Dans ses commentaires au BOFiP, l’Administration indique depuis quelques années qu’elle se réserve le droit d’imposer la soulte reçue, dans le cadre de la procédure de l’abus de droit fiscal, s’il s’avère que l’opération ne présentait pas d’intérêt économique pour la société bénéficiaire de l’apport, et était uniquement motivée par la volonté de l’apporteur d’appréhender des liquidités en franchise immédiate d’impôt et d’échapper notamment à l’imposition de distributions du fait de ce désinvestissement (BOI-RPPM-PVBMI-30-10-60-10 du 20.12.2019, remarque sous le n°160).

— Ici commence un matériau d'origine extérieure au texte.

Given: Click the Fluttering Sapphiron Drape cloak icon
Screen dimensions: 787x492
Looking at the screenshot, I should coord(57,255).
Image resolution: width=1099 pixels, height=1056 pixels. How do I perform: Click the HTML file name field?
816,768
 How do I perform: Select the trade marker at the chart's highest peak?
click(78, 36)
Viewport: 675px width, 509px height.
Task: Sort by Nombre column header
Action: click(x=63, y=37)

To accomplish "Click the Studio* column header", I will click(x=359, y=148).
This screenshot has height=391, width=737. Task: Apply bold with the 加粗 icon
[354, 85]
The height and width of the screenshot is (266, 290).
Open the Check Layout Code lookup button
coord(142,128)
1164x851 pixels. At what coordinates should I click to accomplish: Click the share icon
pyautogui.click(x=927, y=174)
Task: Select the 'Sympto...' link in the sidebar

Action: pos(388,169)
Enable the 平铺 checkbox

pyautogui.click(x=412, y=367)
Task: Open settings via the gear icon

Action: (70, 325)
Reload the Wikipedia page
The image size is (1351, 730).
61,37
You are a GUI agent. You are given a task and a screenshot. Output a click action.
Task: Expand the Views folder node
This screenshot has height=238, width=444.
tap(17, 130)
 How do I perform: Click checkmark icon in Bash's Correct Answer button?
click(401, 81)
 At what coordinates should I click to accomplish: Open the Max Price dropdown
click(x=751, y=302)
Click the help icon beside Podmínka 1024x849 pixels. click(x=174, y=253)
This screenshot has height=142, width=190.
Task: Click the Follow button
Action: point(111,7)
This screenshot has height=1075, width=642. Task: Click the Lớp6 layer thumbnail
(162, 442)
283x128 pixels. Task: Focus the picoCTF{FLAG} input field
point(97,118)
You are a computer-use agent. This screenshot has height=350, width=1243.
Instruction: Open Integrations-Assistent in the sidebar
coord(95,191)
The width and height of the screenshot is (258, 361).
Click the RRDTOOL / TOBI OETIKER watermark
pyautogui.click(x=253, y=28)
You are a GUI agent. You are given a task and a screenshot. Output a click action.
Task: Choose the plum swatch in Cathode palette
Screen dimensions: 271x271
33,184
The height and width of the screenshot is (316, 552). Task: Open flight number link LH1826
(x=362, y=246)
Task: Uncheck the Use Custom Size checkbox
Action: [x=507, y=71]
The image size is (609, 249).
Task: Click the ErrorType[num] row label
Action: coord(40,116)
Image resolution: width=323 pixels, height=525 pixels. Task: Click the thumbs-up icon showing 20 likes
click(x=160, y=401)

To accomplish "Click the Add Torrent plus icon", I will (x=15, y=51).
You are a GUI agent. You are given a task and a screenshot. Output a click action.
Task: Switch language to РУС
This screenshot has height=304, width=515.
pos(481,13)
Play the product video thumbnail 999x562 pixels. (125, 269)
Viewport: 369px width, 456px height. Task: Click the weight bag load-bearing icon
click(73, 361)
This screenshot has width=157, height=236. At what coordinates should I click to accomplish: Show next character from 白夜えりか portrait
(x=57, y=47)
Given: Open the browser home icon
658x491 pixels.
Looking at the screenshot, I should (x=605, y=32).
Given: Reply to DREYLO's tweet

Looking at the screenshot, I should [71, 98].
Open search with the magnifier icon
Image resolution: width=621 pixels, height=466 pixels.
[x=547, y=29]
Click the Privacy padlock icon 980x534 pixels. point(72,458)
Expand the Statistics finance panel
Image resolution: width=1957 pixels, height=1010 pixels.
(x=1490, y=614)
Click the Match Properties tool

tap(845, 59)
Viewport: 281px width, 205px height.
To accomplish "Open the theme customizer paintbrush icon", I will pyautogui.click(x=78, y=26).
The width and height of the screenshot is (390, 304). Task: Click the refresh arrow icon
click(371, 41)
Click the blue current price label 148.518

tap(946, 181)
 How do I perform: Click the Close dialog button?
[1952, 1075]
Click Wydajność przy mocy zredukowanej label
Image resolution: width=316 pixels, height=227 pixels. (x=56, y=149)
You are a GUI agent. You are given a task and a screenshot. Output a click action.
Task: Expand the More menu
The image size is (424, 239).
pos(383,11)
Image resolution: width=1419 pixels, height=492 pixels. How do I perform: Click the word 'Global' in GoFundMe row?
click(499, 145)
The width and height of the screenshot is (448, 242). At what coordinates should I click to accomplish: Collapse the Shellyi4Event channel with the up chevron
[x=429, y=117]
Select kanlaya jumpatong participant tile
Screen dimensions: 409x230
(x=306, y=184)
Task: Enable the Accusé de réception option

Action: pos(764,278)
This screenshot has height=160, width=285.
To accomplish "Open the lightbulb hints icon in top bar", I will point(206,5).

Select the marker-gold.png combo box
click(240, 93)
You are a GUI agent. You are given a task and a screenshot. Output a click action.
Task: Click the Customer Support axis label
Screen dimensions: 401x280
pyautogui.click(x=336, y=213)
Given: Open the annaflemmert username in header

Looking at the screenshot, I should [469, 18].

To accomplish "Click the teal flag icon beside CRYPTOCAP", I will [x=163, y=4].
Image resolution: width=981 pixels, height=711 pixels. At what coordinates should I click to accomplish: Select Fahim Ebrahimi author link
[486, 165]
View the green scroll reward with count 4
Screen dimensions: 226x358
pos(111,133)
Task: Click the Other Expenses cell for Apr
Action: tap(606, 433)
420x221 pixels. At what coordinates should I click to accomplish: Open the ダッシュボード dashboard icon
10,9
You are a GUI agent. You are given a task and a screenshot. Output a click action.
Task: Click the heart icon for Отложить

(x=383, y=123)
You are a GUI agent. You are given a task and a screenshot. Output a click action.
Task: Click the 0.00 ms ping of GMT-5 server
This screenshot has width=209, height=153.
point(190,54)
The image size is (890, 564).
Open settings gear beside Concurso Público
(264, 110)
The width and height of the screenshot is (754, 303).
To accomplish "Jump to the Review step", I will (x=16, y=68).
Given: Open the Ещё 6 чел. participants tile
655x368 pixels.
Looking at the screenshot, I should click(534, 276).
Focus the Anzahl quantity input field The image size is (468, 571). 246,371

Cette position a été déclinée sous la forme d’une fiche, figurant sur la « carte des pratiques et montages abusifs » de 2017, l’Administration y qualifiant de « procédé de fraude » le fait, pour un contribuable, d’effectuer un apport avec soulte à une société soumise à l’IS, lorsque la soulte – même inférieure à 10 % de la valeur nominal des titres – faisait ensuite l’objet d’une inscription au crédit du compte courant de l’apporteur et que les dividendes perçus par la société bénéficiaire de l’apport permettaient de rembourser le montant de la soulte dû à l’apporteur.

Les commentaires administratifs, comme la fiche figurant sur la carte des radars fiscaux, ont été vainement attaqués dans le cadre d’un REP, rejeté par le Conseil d’État, lequel a, à cette occasion, validé la faculté pour l’Administration de recourir à la procédure de l’abus de droit dans le cadre d’un échange de titres avec soulte, même inférieure à 10 % de la valeur nominale des titres reçus (CE, 12 juillet 2017, n°401997).

Le Comité de l’abus de droit fiscal (CADF), ainsi que les juridictions du fond, ont, à plusieurs reprises, confirmé des redressements opérés en ce sens par l’Administration, avant que le Conseil d’État ne prenne lui-même position sur la question (CE, 31 mai 2022, n°455349 et 454288).

L’histoire

Le 12 décembre 2013, un contribuable résident fiscal français a apporté, à une société luxembourgeoise créée ad hoc et contrôlée conjointement avec ses frères, les titres de diverses sociétés françaises. En contrepartie, il a reçu des parts de la société luxembourgeoise, ainsi qu’une soulte en numéraire, tout juste inférieure à 10 % de la valeur nominale des titres reçus, inscrite en compte courant d’associé.

Le 18 décembre 2013, il a ensuite apporté la totalité des parts de cette nouvelle société luxembourgeoise, ainsi que quelques parts d’une société française, à une seconde société luxembourgeoise, également nouvellement créée et contrôlée conjointement avec ses frères, et reçu en contrepartie des parts de cette seconde société luxembourgeoise, ainsi qu’une soulte en numéraire, là encore tout juste inférieure à 10 % de la valeur nominale des titres reçus, inscrite en compte courant d’associé.

Les plus-values des deux apports ont bénéficié du report d’imposition de l’article 150-0 B ter.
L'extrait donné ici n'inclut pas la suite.